Summer student at CERN has a task to study the data from proton-proton collisions at the CMS-detector from 2011. This data contains events where two muons were observed. However, the summer student has been really careless and he has somehow managed to divide the data into six weirdly named datafiles. Each datafile contains data from a decay of some particle. The desperate summer student begs for your help to define which data corresponds to which particle. Are you able to help him?

## How can I do that?

It is known from previous research that multiple particles can decay into two muons and that the initial particles can be distinguished by calculating the invariant mass of the muons. With the CMS-detector we can measure the energy and momentum of the muons. If the energy and momentum of two muons are known, the invariant mass of those muons is

$M = \sqrt{(E_1 + E_2)^2 - \|\textbf{p}_1 + \textbf{p}_2 \| ^2}$,

where $\|\textbf{p}_1 + \textbf{p}_2 \|^2$ is the square of the vector norm. This can be calculated by

$\|\textbf{p}_1 + \textbf{p}_2 \|^2=(p_{x1}+p_{x2})^2+(p_{y1}+p_{y2})^2+(p_{z1}+p_{z2})^2$.
 
If the muons were initially from the same particle, the invariant mass corresponds to the mass of the parent particle. If the muons were not from the same particle, the value means nothing.

Now we just need to calculate the invariant mass for each pair of muons and plot a histogram to see if there is something interesting going on!

## Analysing the data using Python

The steps needed to plot the histogram are:
1. Import the needed python modules. You can use pandas to read csv-file, numpy to make calculations and matplotlib.pylab to make plots. 
1. Read the datafile.
1. Calculate the invariant masses for each event.
1. Plot the histogram.
1. Compare the histogram to the complete muon spectrum at the bottom of this page and determine which particle decayed into two muons.

If you're new to programming or Python, you can follow the guide to do the histogram. If you are more experienced you can also try it on your own!

### Step 1: Import the modules

In programming, **modules** are just packages of functions, which can be used to perform certain tasks. In order to be able to read a csv-datafile you need a module called _pandas_. To be able to perform advanced calculations (such as taking the square root) you can use a module called _numpy_. Finally, for plotting the histogram you need a module called _matplotlib.pylab_. In Python you can import modules by writing

> $\color{green}{\text{import}}\text{ package_name }\color{green}{\text{as}}\text{ abbrevation}$

After that you can just use the abbrevation to access that module. For example let's calculate the square root of number 4 using the _numpy_-module:

In [None]:
# This is a code-cell. You can run this cell by clicking it active and pressing CTRL+ENTER.

import numpy as np
np.sqrt(4)

Now we have already imported the _numpy_-module.
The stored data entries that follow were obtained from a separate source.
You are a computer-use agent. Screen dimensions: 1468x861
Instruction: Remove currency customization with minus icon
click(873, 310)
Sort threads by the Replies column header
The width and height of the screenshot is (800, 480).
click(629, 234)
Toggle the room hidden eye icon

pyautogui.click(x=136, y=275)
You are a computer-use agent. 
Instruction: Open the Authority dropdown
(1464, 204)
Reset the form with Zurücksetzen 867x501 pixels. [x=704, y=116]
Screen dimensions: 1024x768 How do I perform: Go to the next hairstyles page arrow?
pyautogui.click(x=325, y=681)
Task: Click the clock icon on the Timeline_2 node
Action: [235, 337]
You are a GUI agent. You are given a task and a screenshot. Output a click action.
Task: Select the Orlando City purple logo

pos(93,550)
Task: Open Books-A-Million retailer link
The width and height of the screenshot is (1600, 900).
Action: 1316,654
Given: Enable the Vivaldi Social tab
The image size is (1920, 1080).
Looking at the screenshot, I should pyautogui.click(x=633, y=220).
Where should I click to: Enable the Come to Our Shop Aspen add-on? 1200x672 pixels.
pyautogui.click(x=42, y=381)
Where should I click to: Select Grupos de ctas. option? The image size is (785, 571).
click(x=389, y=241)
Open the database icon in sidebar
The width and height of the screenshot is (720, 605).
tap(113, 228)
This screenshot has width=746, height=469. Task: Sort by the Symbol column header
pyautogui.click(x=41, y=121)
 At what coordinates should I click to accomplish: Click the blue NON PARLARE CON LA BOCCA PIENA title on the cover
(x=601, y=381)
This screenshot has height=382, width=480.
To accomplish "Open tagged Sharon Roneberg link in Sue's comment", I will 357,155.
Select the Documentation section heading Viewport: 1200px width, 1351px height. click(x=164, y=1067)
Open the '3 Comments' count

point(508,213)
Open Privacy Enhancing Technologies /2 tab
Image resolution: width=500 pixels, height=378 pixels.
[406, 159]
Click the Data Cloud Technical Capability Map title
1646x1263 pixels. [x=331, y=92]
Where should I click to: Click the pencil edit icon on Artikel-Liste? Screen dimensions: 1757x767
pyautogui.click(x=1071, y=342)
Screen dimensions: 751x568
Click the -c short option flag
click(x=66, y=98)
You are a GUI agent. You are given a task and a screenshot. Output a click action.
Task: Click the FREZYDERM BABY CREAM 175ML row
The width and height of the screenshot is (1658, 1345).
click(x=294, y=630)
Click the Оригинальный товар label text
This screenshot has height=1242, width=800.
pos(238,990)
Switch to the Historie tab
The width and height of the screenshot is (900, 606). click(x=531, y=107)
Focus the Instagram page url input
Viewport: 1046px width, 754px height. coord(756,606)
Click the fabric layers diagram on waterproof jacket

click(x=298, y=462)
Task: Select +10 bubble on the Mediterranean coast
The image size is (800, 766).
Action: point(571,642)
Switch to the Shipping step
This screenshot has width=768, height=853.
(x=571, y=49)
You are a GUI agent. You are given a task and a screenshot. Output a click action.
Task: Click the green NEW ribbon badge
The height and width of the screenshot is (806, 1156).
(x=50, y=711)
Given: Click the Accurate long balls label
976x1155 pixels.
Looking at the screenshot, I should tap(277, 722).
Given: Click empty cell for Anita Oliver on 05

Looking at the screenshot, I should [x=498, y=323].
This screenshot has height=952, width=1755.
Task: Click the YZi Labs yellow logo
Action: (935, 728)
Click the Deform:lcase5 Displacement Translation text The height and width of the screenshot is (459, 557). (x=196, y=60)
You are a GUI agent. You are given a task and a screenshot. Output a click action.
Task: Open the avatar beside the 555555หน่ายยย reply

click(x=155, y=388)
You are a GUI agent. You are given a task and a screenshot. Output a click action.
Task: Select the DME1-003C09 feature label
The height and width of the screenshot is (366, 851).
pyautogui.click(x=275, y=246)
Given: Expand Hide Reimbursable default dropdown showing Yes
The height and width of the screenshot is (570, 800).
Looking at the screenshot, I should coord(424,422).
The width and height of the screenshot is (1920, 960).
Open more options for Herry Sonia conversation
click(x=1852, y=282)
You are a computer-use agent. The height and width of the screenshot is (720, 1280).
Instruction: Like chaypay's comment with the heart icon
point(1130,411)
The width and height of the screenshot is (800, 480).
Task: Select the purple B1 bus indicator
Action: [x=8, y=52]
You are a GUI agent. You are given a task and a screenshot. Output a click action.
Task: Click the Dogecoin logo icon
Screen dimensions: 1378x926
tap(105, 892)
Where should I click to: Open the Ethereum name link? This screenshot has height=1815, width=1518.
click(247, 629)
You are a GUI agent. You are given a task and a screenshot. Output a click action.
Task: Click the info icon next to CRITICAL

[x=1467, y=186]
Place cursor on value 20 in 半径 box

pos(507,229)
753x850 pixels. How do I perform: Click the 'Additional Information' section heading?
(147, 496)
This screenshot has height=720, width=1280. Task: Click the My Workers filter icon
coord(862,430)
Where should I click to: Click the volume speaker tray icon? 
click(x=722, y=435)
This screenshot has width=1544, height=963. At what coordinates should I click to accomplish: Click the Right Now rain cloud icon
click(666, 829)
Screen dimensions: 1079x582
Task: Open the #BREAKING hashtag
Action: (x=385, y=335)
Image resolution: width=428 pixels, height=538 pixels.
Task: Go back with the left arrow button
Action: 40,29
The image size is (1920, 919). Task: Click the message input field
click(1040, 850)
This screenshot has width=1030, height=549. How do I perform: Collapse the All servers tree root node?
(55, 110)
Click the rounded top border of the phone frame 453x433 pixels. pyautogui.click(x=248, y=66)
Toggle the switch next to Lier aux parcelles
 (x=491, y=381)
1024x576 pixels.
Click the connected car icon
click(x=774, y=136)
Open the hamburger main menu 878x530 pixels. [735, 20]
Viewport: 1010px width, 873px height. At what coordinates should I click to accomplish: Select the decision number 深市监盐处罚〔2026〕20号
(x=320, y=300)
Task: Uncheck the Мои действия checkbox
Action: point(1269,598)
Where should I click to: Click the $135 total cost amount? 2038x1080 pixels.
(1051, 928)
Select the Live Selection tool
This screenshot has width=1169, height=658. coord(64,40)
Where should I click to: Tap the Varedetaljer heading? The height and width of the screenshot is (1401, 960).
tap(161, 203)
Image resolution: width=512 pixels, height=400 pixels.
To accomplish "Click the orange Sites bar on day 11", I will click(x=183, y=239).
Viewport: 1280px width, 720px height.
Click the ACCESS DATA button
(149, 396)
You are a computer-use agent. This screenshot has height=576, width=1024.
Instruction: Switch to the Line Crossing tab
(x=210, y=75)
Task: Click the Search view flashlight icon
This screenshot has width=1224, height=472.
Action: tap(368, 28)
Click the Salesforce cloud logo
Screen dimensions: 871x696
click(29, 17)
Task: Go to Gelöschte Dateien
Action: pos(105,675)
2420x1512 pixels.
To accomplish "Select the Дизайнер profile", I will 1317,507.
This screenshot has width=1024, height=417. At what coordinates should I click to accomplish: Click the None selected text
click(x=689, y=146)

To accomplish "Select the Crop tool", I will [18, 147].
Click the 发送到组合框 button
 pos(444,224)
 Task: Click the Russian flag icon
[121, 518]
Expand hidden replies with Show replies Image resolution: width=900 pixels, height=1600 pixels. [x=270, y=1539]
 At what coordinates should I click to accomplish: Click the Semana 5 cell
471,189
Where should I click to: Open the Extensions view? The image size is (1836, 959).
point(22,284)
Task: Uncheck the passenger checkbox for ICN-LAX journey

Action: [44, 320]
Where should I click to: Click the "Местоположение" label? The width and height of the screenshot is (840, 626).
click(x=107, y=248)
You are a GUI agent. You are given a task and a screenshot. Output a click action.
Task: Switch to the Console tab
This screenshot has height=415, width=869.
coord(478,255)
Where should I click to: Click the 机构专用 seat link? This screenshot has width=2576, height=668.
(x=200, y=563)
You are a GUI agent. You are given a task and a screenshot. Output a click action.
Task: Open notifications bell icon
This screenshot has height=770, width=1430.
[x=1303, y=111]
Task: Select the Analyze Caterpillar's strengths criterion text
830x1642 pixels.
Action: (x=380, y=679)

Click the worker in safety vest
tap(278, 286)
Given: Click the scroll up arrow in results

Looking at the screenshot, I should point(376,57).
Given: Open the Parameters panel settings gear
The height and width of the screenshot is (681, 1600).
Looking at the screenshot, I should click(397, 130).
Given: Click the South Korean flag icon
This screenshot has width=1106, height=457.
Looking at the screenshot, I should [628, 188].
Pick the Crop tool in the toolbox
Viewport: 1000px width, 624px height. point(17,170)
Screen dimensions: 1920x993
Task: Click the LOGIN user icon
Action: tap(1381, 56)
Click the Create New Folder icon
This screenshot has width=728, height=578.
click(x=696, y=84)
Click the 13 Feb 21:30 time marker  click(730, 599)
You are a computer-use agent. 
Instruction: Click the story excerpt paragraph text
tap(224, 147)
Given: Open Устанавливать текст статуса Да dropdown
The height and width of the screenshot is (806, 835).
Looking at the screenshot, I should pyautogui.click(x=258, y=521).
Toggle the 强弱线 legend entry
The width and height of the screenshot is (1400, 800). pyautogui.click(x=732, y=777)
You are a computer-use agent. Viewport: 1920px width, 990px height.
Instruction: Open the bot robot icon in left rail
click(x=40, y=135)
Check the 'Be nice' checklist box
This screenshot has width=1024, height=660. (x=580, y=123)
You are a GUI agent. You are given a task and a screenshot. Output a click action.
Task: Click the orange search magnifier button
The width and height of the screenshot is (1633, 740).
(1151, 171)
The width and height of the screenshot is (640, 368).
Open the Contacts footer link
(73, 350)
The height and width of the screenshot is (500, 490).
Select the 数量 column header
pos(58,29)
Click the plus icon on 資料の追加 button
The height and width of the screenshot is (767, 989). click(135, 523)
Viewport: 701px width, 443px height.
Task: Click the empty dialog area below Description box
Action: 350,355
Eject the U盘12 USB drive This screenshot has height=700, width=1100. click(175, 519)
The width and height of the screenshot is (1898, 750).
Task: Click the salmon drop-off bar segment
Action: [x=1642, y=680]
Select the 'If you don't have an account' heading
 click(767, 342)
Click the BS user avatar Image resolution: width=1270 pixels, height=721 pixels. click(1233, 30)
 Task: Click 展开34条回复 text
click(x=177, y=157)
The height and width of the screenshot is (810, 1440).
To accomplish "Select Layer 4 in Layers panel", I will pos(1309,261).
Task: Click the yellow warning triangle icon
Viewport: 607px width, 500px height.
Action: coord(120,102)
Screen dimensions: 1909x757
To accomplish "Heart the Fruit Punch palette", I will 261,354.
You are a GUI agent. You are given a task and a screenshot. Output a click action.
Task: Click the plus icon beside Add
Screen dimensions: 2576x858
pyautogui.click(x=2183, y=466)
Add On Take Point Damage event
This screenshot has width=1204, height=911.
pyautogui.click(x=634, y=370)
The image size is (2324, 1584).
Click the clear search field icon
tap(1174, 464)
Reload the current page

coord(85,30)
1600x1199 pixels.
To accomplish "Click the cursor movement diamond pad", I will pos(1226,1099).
Next you should import the _pandas_ and the _matplotlib.pylab_ modules. The standard abbrevations for those modules are pd and plt, respectively.

In [None]:
# Import modules here

### Step 2: Read the datafile

Next, we need to read the datafile. The datafiles are located in a GitHub repository and in order to access them we need their URL-addresses. Here are the URLs:

peakdata1: https://raw.githubusercontent.com/cms-opendata-education/cms-jupyter-materials-english/master/Data/peakdata1.csv
peakdata2: https://raw.githubusercontent.com/cms-opendata-education/cms-jupyter-materials-english/master/Data/peakdata2.csv
peakdata3: https://raw.githubusercontent.com/cms-opendata-education/cms-jupyter-materials-english/master/Data/peakdata3.csv
peakdata4: https://raw.githubusercontent.com/cms-opendata-education/cms-jupyter-materials-english/master/Data/peakdata4.csv
peakdata5: https://raw.githubusercontent.com/cms-opendata-education/cms-jupyter-materials-english/master/Data/peakdata5.csv
peakdata6: https://raw.githubusercontent.com/cms-opendata-education/cms-jupyter-materials-english/master/Data/peakdata6.csv

You can use the *read_csv()*-function in the _pandas_-module to read your file. Choose the file corresponding to your group number, read it and save it's contents to a variable. The function is called as

> $\text{variable = pd.}\color{blue}{\text{read_csv}}\text{(url)}$

To see what kind of data this file contains, you can see some rows of the data by writing

> $\text{variable.head()}$

**Optional**: If you're curious how large the datafile is, you can print the length of the file by

> $\color{green}{\text{print}}\text{(}\color{green}{\text{len}}\text{(variable))}$

In [None]:
# Read datafile here

### Step 3: Calculate the invariant masses

Now that we know what kind of data we have, we can calculate the invariant mass of the two muons. We need to extract the needed columns from the datafile. You can do this by writing

> $\text{column }\color{purple}{\text{=}}\text{ variable.}\color{blue}{\text{column_title}}$

Now you can calculate the invariant mass by using the equation above. You can calculate the square of a value by writing

> $\text{value}\color{purple}{\text{**}}\color{green}{\text{2}}$

Remember to save the invariant mass values to a variable. Note that if you do the calculation by using entire columns, you can calculate all events at once.

In [None]:
# Calculate invariant mass here

### Step 4: Plot the histogram

To plot a histogram, you need to know a couple of functions from the _matplotlib.pylab_-module. The basic functions you need are

> $\text{plt.}\color{blue}{\text{hist}}\text{(variable_to_plot, bins=number_of_bins)}$

> $\text{plt.}\color{blue}{\text{title}}\text{('main_title')}$

> $\text{plt.}\color{blue}{\text{xlabel}}\text{('x_axis_title')}$

> $\text{plt.}\color{blue}{\text{ylabel}}\text{('y_axis_title')}$

> $\text{plt.}\color{blue}{\text{show}}\text{()}$

Now you should be able to plot the histogram.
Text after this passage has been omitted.